Marie-Ève Janvier et sa mère Joanne Lussier ont décidé de reprendre le combat que Louis-Philippe n'a jamais pu mener, celui d'améliorer les soins pour les jeunes adultes atteints du cancer. « C'était ce qu'il voulait faire, alors on ne peut pas faire autrement que continuer », a souligné sa mère.

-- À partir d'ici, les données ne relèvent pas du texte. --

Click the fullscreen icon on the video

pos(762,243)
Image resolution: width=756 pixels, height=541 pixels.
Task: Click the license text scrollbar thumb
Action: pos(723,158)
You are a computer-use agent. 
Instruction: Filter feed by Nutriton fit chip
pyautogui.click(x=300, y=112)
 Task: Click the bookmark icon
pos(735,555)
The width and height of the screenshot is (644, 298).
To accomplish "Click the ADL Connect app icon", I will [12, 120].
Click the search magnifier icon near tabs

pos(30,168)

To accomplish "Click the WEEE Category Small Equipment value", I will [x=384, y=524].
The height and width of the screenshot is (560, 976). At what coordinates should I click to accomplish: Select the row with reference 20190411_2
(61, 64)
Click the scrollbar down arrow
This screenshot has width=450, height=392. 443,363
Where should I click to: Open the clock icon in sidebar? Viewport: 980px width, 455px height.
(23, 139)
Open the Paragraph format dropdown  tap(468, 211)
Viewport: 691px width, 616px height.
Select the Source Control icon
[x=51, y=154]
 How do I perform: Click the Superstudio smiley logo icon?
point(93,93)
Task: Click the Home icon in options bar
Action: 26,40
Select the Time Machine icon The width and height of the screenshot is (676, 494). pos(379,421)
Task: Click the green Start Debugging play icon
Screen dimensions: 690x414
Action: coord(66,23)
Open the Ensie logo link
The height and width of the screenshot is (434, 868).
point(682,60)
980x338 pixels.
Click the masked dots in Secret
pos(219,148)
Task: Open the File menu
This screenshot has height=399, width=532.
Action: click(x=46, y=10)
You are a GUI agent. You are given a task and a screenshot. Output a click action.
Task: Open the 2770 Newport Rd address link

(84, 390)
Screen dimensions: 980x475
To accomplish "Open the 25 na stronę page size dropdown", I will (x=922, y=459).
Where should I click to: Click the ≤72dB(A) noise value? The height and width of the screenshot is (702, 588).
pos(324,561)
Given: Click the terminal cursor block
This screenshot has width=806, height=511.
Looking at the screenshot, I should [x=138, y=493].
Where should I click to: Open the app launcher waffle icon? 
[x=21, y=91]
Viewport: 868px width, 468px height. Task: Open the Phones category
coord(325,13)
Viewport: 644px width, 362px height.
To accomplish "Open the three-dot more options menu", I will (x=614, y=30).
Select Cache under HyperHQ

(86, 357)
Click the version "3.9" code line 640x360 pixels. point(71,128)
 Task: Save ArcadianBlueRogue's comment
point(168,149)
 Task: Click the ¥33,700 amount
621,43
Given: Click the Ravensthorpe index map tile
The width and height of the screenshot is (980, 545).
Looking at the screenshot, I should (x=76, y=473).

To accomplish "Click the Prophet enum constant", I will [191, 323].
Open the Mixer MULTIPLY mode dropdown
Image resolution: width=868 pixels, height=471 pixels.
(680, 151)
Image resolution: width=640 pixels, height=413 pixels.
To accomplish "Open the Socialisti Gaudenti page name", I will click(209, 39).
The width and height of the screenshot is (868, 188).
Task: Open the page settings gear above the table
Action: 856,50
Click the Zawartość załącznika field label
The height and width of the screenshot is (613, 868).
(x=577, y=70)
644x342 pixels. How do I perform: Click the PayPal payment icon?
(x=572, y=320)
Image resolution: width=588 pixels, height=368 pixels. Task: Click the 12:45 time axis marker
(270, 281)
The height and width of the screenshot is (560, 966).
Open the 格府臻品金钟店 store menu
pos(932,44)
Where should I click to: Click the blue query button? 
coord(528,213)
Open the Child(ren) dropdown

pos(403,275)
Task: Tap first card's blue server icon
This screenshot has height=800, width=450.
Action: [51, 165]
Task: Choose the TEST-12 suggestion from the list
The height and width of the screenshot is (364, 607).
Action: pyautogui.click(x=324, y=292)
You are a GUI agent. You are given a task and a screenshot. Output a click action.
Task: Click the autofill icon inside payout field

Une fondation pour soutenir les jeunes adultes atteints du cancer

Il y a tout juste un peu plus d'un an, Louis-Philippe Janvier perdait son combat contre le cancer, une récidive d'une forme rare de cette maladie qui l'avait frappé pour la première fois alors qu'il n'avait même pas un an. Avant son décès, en fait avant même d'apprendre qu'il devrait à nouveau faire face à la maladie, le jeune artiste avait accepté de s'engager dans une nouvelle fondation qui devait voir le jour sous peu, la Fondation Néz pour vivre, visant à financer la recherche et à offrir du soutien aux jeunes adultes de 18 à 30 ans atteints du cancer.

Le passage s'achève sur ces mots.